**Provided data**
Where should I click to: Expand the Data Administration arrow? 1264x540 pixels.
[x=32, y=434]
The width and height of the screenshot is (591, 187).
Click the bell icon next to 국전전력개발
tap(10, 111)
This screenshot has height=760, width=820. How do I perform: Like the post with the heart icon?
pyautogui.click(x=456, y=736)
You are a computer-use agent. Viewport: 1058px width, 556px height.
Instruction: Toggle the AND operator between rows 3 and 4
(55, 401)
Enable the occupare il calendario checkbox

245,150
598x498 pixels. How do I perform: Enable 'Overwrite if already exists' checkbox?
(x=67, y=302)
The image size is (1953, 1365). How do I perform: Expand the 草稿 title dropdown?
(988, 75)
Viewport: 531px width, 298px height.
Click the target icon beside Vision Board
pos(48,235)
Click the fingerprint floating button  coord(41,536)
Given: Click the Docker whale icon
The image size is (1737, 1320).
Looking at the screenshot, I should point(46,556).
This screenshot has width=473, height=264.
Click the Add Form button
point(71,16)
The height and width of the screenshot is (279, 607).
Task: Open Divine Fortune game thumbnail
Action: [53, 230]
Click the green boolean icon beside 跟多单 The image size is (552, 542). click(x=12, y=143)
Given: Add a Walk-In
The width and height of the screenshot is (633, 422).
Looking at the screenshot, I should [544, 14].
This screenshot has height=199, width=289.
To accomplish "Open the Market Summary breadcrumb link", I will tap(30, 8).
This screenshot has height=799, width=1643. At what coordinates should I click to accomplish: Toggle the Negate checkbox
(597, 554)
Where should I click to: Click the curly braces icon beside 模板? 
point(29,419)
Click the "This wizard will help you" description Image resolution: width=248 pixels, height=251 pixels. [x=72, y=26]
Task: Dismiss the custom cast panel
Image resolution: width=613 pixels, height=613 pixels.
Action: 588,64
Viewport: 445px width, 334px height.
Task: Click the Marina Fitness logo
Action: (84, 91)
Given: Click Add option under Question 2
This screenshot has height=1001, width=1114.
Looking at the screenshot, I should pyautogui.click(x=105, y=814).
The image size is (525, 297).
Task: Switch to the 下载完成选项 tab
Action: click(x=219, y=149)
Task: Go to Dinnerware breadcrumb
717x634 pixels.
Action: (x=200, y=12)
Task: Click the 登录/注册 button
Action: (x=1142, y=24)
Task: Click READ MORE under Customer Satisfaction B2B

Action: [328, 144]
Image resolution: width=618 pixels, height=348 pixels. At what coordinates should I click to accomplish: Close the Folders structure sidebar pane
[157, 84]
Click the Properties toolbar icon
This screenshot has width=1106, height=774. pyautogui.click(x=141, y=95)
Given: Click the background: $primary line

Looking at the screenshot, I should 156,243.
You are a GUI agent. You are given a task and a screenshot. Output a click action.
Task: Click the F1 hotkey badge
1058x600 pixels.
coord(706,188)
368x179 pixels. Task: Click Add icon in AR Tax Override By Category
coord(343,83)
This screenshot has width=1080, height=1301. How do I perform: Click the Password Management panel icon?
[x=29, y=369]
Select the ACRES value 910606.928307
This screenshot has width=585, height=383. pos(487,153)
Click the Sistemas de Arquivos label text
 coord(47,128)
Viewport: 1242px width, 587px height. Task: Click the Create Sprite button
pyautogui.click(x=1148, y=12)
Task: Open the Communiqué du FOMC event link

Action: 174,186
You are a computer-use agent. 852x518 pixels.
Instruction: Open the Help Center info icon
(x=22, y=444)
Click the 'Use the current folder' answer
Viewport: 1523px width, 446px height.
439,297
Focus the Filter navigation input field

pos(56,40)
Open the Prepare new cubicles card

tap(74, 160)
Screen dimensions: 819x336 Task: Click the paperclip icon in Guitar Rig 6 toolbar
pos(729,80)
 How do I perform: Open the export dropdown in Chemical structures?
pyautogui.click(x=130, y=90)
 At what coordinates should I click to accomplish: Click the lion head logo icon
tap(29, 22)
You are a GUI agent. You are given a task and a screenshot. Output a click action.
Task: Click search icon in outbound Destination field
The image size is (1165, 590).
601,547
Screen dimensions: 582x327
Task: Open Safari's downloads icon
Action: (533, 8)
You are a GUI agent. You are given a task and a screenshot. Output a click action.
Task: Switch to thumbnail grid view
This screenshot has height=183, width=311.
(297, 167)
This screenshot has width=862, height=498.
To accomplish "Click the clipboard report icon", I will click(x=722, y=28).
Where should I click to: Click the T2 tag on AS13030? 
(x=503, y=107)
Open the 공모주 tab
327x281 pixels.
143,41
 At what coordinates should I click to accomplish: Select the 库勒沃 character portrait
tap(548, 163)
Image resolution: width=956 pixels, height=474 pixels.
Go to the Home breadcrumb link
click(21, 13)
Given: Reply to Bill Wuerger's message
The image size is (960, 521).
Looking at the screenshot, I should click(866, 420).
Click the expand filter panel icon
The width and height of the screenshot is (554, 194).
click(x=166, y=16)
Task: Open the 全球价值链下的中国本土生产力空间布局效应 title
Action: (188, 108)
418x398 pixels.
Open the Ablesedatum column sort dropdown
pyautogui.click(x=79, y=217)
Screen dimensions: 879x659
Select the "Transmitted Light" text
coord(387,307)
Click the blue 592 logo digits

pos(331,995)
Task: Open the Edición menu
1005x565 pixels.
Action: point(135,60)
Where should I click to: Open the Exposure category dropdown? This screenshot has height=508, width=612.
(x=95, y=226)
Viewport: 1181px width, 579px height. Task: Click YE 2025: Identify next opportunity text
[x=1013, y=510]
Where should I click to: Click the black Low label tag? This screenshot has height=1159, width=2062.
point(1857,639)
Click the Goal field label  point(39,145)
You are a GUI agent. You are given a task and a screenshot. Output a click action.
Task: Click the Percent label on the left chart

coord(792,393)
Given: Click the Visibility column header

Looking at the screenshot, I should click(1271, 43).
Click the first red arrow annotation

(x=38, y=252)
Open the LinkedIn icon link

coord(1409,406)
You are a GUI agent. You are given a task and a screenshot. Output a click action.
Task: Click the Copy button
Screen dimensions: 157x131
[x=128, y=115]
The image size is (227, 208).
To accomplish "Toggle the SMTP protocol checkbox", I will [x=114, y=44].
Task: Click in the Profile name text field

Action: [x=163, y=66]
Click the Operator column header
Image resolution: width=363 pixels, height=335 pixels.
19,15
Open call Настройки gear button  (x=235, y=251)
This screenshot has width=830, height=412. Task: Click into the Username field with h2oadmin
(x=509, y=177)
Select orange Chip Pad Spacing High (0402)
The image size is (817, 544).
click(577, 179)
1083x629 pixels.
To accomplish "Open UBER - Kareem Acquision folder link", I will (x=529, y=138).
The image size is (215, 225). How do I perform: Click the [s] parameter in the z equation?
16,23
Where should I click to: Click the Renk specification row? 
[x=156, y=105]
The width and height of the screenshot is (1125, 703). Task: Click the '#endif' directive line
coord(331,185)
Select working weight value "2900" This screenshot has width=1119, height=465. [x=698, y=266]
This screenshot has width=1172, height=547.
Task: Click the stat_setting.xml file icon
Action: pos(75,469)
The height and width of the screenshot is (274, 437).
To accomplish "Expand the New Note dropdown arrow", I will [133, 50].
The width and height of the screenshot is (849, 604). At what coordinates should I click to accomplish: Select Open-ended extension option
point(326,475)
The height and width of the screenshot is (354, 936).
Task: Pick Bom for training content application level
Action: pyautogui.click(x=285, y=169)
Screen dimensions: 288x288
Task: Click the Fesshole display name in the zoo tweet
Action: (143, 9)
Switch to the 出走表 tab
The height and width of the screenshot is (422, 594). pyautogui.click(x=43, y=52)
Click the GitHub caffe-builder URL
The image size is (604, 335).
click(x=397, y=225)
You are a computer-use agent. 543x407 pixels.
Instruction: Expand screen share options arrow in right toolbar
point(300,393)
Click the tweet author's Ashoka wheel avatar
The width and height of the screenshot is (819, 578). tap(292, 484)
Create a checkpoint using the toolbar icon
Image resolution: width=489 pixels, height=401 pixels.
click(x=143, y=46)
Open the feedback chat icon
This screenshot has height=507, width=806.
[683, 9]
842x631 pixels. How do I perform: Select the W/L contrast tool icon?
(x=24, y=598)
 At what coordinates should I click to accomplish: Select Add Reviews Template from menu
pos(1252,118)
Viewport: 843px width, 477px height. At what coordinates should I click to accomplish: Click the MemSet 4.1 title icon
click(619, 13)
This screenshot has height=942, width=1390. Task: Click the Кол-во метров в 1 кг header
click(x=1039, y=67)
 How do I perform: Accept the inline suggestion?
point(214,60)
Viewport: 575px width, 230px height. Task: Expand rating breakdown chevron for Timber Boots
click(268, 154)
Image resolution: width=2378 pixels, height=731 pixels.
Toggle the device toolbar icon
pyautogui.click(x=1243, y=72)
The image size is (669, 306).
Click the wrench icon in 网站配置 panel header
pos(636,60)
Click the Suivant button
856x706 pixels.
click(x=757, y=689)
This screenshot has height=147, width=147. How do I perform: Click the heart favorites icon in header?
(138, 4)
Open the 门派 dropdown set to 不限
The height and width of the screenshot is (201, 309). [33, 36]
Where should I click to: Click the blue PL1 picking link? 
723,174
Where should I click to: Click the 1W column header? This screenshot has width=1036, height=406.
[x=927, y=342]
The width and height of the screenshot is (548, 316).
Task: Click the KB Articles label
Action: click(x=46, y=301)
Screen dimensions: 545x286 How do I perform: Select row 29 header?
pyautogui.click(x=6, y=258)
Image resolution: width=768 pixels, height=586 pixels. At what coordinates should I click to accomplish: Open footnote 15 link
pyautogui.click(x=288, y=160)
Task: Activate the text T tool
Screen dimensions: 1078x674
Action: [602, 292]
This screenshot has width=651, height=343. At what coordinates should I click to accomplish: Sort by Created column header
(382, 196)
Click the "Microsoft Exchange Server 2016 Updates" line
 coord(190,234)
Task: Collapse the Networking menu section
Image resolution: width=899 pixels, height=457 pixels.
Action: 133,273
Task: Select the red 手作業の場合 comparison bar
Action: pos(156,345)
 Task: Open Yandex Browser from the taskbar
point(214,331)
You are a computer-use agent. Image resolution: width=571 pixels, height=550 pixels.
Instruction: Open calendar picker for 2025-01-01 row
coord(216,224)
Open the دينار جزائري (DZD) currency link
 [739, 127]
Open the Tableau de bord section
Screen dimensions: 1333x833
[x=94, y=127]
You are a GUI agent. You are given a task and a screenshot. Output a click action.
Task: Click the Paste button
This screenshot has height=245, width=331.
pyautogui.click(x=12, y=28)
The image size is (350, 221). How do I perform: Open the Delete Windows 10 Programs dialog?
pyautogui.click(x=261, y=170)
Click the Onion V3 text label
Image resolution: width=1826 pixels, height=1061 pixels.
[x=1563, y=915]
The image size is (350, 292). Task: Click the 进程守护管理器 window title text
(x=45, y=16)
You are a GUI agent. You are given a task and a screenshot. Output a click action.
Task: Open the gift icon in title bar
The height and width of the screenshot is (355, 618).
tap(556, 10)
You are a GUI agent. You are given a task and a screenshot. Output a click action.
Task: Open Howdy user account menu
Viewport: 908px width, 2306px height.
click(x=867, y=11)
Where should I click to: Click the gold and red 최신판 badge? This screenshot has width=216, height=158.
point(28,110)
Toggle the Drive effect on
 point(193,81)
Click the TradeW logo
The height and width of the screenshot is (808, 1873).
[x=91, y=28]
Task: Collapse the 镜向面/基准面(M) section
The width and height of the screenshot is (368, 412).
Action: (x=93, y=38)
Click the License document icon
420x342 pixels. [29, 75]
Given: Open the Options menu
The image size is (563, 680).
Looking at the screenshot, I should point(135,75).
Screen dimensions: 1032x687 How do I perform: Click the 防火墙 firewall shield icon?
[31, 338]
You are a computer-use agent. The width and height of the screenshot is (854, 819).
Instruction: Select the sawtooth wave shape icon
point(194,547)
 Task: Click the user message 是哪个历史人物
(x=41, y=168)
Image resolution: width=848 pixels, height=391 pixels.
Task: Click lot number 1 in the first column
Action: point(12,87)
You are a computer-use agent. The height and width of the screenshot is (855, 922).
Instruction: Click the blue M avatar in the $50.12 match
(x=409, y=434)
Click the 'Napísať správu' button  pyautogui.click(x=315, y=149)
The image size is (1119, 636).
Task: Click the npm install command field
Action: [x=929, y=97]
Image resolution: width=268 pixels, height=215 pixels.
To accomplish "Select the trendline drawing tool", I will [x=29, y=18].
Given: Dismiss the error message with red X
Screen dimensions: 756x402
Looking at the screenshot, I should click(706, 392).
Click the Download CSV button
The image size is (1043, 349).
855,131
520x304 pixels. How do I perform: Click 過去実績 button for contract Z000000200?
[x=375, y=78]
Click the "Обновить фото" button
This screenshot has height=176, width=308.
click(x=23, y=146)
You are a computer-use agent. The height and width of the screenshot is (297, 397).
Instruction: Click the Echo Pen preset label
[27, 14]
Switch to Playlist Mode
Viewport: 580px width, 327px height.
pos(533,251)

**Goal of the exercise**
Can you reproduce, word for word, the part of the items above that opens with the line containing "How do I perform: Open the export" and closes with the line containing "click(21, 13)", including both of those lines and nothing else?

**Response**
 How do I perform: Open the export dropdown in Chemical structures?
pyautogui.click(x=130, y=90)
 At what coordinates should I click to accomplish: Click the lion head logo icon
tap(29, 22)
You are a GUI agent. You are given a task and a screenshot. Output a click action.
Task: Click search icon in outbound Destination field
The image size is (1165, 590).
601,547
Screen dimensions: 582x327
Task: Open Safari's downloads icon
Action: (533, 8)
You are a GUI agent. You are given a task and a screenshot. Output a click action.
Task: Switch to thumbnail grid view
This screenshot has height=183, width=311.
(297, 167)
This screenshot has width=862, height=498.
To accomplish "Click the clipboard report icon", I will click(x=722, y=28).
Where should I click to: Click the T2 tag on AS13030? 
(x=503, y=107)
Open the 공모주 tab
327x281 pixels.
143,41
 At what coordinates should I click to accomplish: Select the 库勒沃 character portrait
tap(548, 163)
Image resolution: width=956 pixels, height=474 pixels.
Go to the Home breadcrumb link
click(21, 13)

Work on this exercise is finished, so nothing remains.